Algérie - Maroc : aventures et mésaventures de l’islam politique
Tout a commencé en 1979, quand Chadli Bendjedid a succédé à Houari Boumediene, dont les 13 ans de dictature tyrannique calquée sur le soviétisme stalinien avait harassé et désabusé un peuple fraîchement décolonisé et aspirant à un surcroît  de liberté et de démocratie.

Croyant bien faire, le nouveau Président promulgua  une nouvelle constitution instaurant le multipartisme et accordant plus de droits civiques aux citoyens…. mais il n’adopta en parallèle aucune mesure d’ordre social pour améliorer la vie quotidienne des Algériens, spectateurs impuissants des pratiques indécentes et décomplexées d’une nomenklatura fondée sur le népotisme, la corruption et la prédation.

C’est dans ce contexte que des personnalités religieuse sponsorisées par les Wahabites et  les Frères Musulmans s’engouffrèrent dans la brèche et créèrent officiellement en 1989 le Front Islamique du Salut (FIS), un parti politique islamiste en gestation depuis 1982 et qui eut beau jeu de surfer sur le mécotentement populaire en promettant une moralisation de la vie publique, sachant que nulle morale ne saurait dépasser celle prônée par les préceptes islamiques originels…

Et ce fut le ras de marée électoral: les Islamistes remportent les deux tiers des conseils municipaux lors des élections locales de 1990, puis vinrent les élections législatives de 1991 qui confirmèrent la déferlante islamiste dès le 1er tour avec plus de 47% des voix, et une avance abyssale sur le parti du pouvoir (FLN) avec, comme perspective inéluctable, une domination haut la main du Parlement et la main mise sur le pouvoir politique dans son ensemble…

Panique à bord chez les hauts gradés de l’Etat Major : qui décident de tout effacer: annuler les élections et renvoyer le  Chef de l’Etat. Sitôt dit, sitôt fait: pas de 2e tour des élections et S.E M. Chadli Bendjedid en résidence surveillée…

Erreur fatale, et comme d’habitude, c’est le peuple qui trinque: les Islamistes prennent le maquis et créent des brigades armées ( le GIA) qui déclenchent une véritable guerre civile, une terrible boucherie au bout de laquelle on dénombre près de 200.000 morts, et la disparition du FIS.

Après cette “décennie noire”, les militaires font appel en 1999 à Abdelaziz Bouteflika, un acteur de la première heure du Bouteflikisme mais ne possédant aucun galon militaire.
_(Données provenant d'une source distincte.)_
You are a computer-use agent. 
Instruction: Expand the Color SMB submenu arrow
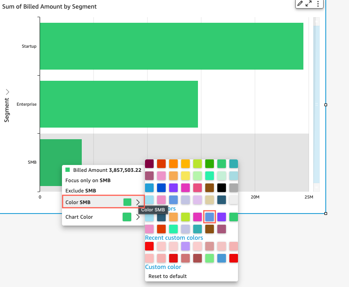pos(138,202)
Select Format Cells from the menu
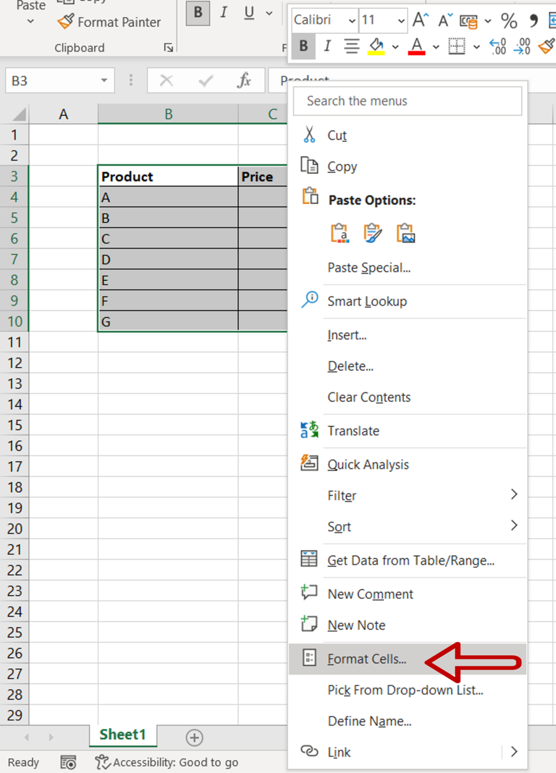 366,658
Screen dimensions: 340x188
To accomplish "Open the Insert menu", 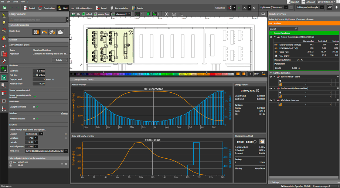I will coord(14,2).
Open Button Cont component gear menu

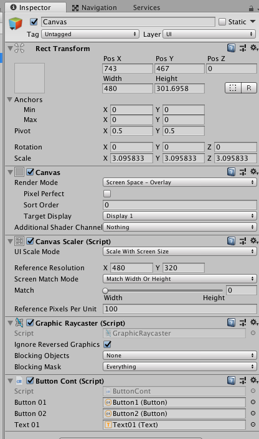(254, 380)
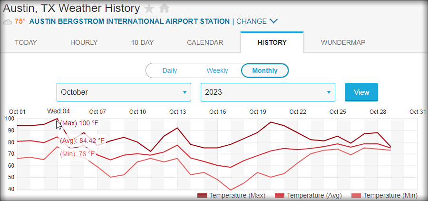Screen dimensions: 428x201
Task: Click the Temperature (Min) legend swatch
Action: (x=357, y=196)
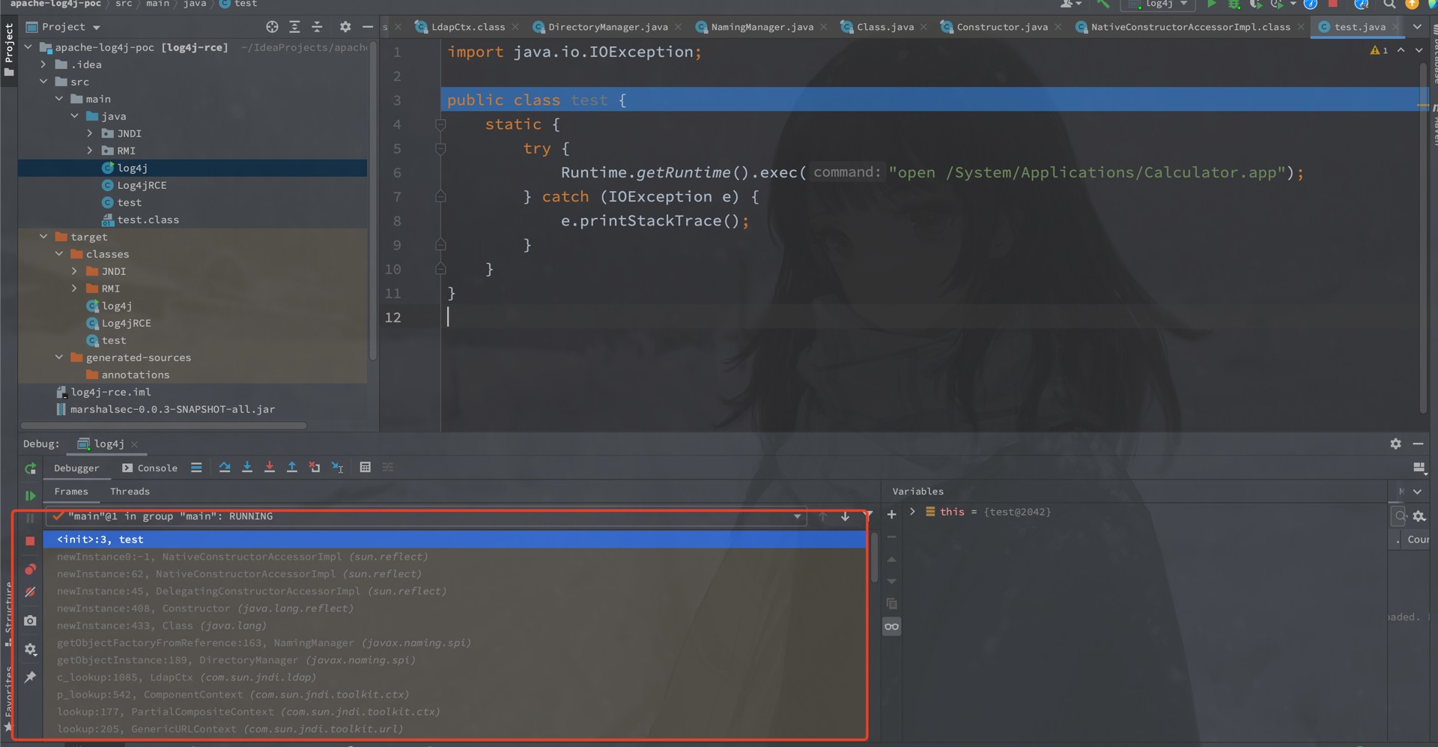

Et c’est ainsi que prit fin la longue et sanglante intrusion de l’Islamisme politique dans l’histoire de l’Algérie du 20e siècle…. et c’est ainsi, aussi que le pouvoir militaire, imbu de lui-même, s’est persuadé de son invincibilité et de son “indébounabilité”...

Actuellement, le régime algérien continue de combattre les terrorismes, mais ce qualificatif infamant de  “terroristes” est dorénavant accolé à des journalistes trop critiques à l’égard des politiques de l’Etat , à des militants régionalistes trop fiers de leurs spécificités ou encore à des associations de la société civile réclamant plus de liberté, de moralité et de justice…sans oublier, a-contrario,  la classification du groupe mercenaire armé Polisario, totalement orienté par délégation, vers l’agression terroriste contre le Maroc en tant que champion toutes catégories de la lutte pour l’instauration d’un ordre régional, continental et mondial plus juste et plus humain… rien de moins…;;; Simple question de lexique…
 
 

Au Maroc,

Il est permis d’affirmer que depuis l’instauration des Idrissides au VIIIe siècle, les différentes dynasties qui se sont succédées au Maroc ont eu, et ont encore, un adossement marqué du pouvoir politique à la religion.(Emirat des Croyants), Allégeance, sans oublier le Chérifisme alaouite et sa bienveillante générosité envers les confréreries maraboutiques et les organisations religieuses oeuvrant pour la promotion d’un Islam modéré et pacifiste, aux plans national, africain et au delà.

Pour en revenir à l’Islam politique au sens strict et étriqué, mais aussi péjoratif imposé ici et maintenant par un Occident laïc et fier de l’ëtre, (c’est son affaire), mais que nous adoptons à notre corps défendant  pour les nécessités de la démonstration, le repère le plus commode serait la fondation, en 1964, de l’association al-daawa wa attabligh qui, militant à ses débuts pour une moralisation des relations sociales fondée sur les préceptes de la charia, a bifurqué vers une critique plus ou moins feutrée de l’institution royale en tant qu’elle ne serait qu’un intercesseur entre Dieu et la Oumma,sans aucun pouvoir ni droit divin…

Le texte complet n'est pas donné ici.